This was the first book that I read by one of this country's most respected writers. While some passages including the ending were poorly conceived and lacked the rest of book's drive, I greatly enjoyed most of it.
Augie, the eternal recruit, is the main character of this novel. For the greater part of the book he has no well defined plan for life and surfs along on waves generated by others. This plot structure allows Bellow to observe and comment upon a wide stratum of human society with often striking results. On top of that he supplies the narrative with an enormous drive, which makes the first half of the book a highly compelling read.
Strangely, both the drive and the so well constructed persona of Augie receive a bad blow by the reappearance of Thea and her eagle. To me the ensuing episode is really at odds with the all what made the preceding part so great. There is virtually no justification why the protagonist so suddenly goes head over heels for a person that had barely interested him before. Moreover, the whole eagle business is bizarre and boring and seemed a train wreck instead of the supersonic ride of the earlier chapters.

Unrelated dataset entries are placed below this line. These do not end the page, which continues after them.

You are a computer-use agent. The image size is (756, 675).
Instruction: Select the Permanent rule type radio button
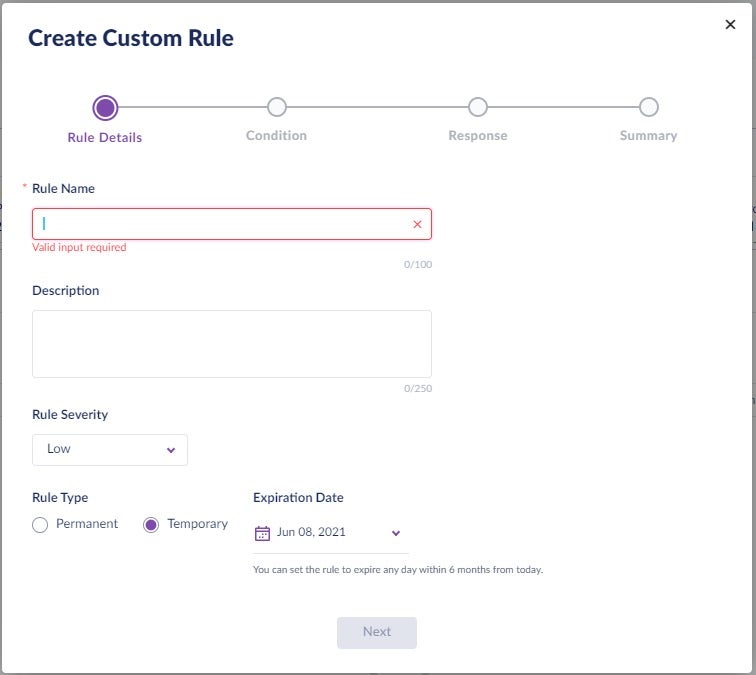[40, 525]
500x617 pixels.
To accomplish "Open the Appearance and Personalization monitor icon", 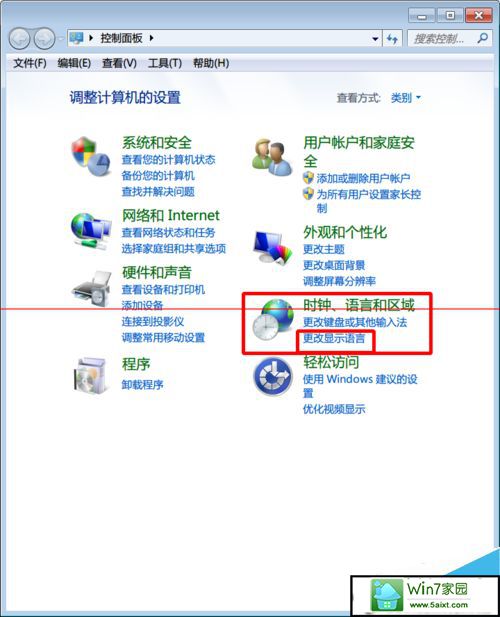I will (x=273, y=247).
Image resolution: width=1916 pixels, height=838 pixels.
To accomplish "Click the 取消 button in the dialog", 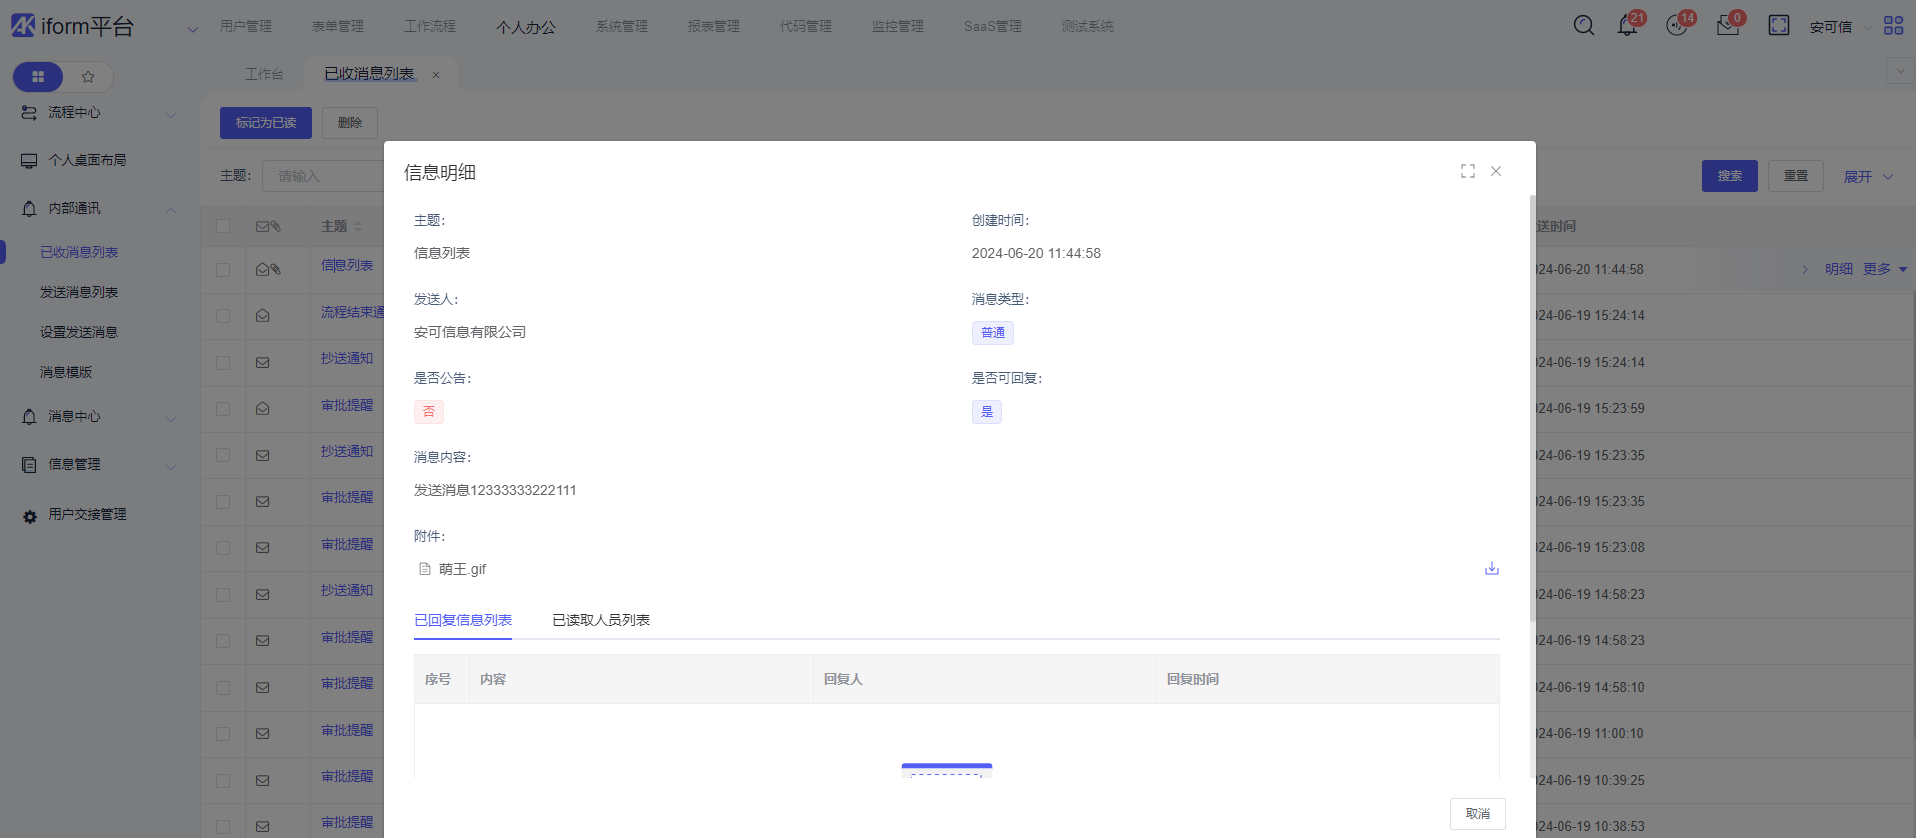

After leaving Thea and her disappointing feathered friend south of the border the story again picks up some steam, but loses it's momentum around the aimless end.

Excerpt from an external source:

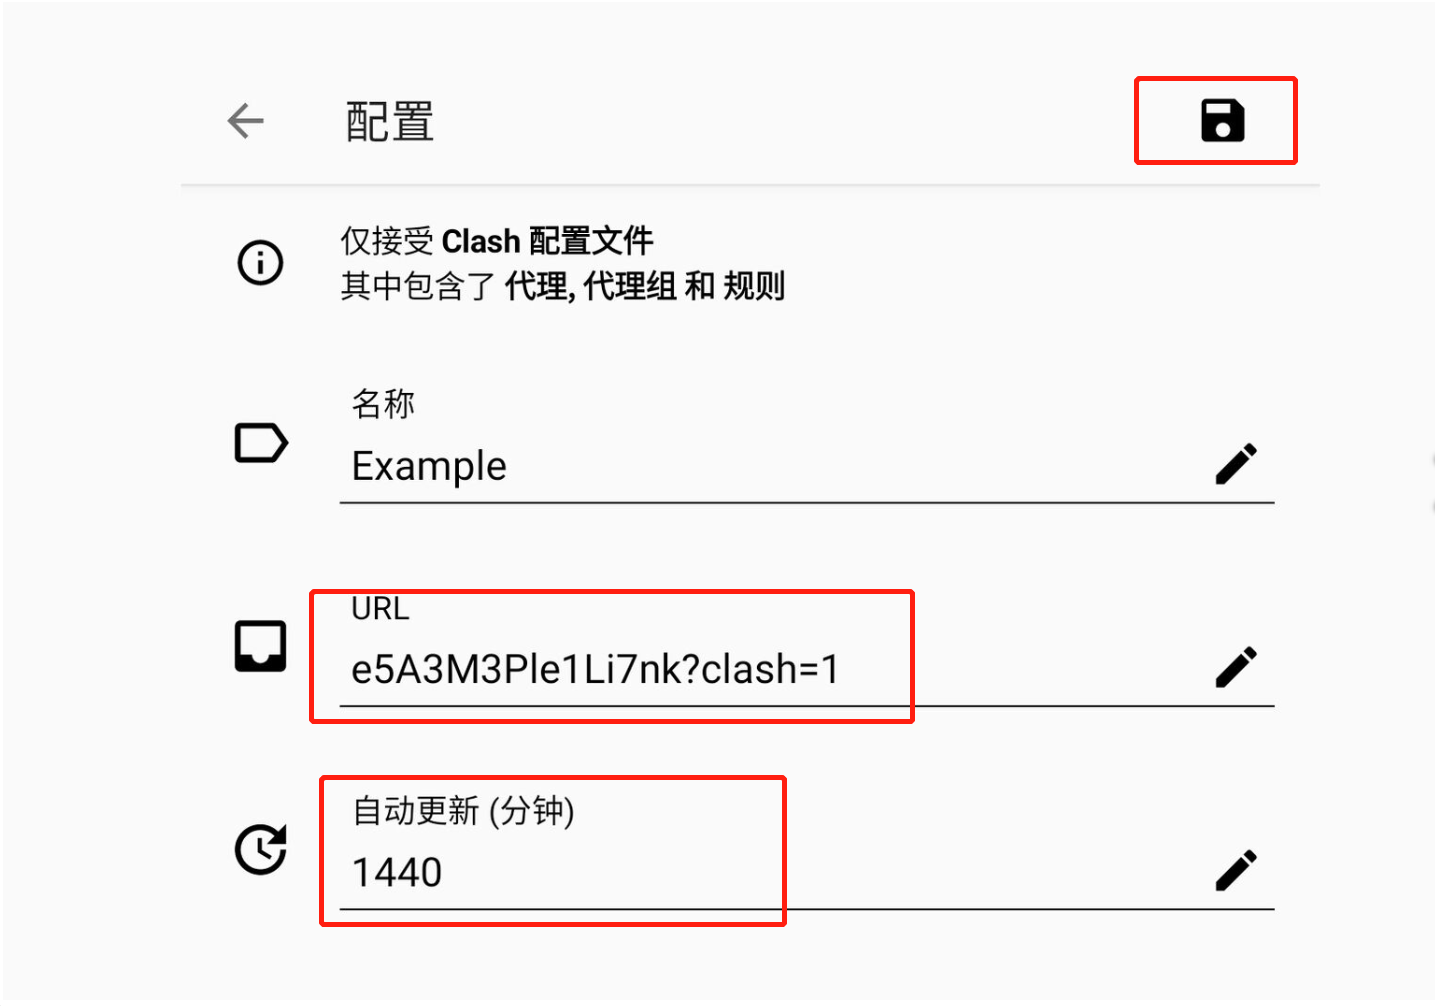Click the '其中包含了' text
1435x1006 pixels.
pos(417,286)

While I considered the glass more than half full, it was frustrating to witness the enormous contrast in quality between the best and lesser parts of this book. Based on the best parts, the young author deserved himself a spot among this country's best, while the eagle and the ending would have disappeared in the wastebasket of most of his fellow Nobelians.
In all, an often superior novel with a couple of tough spots. Often a great read, but no Fielding or Dreiser.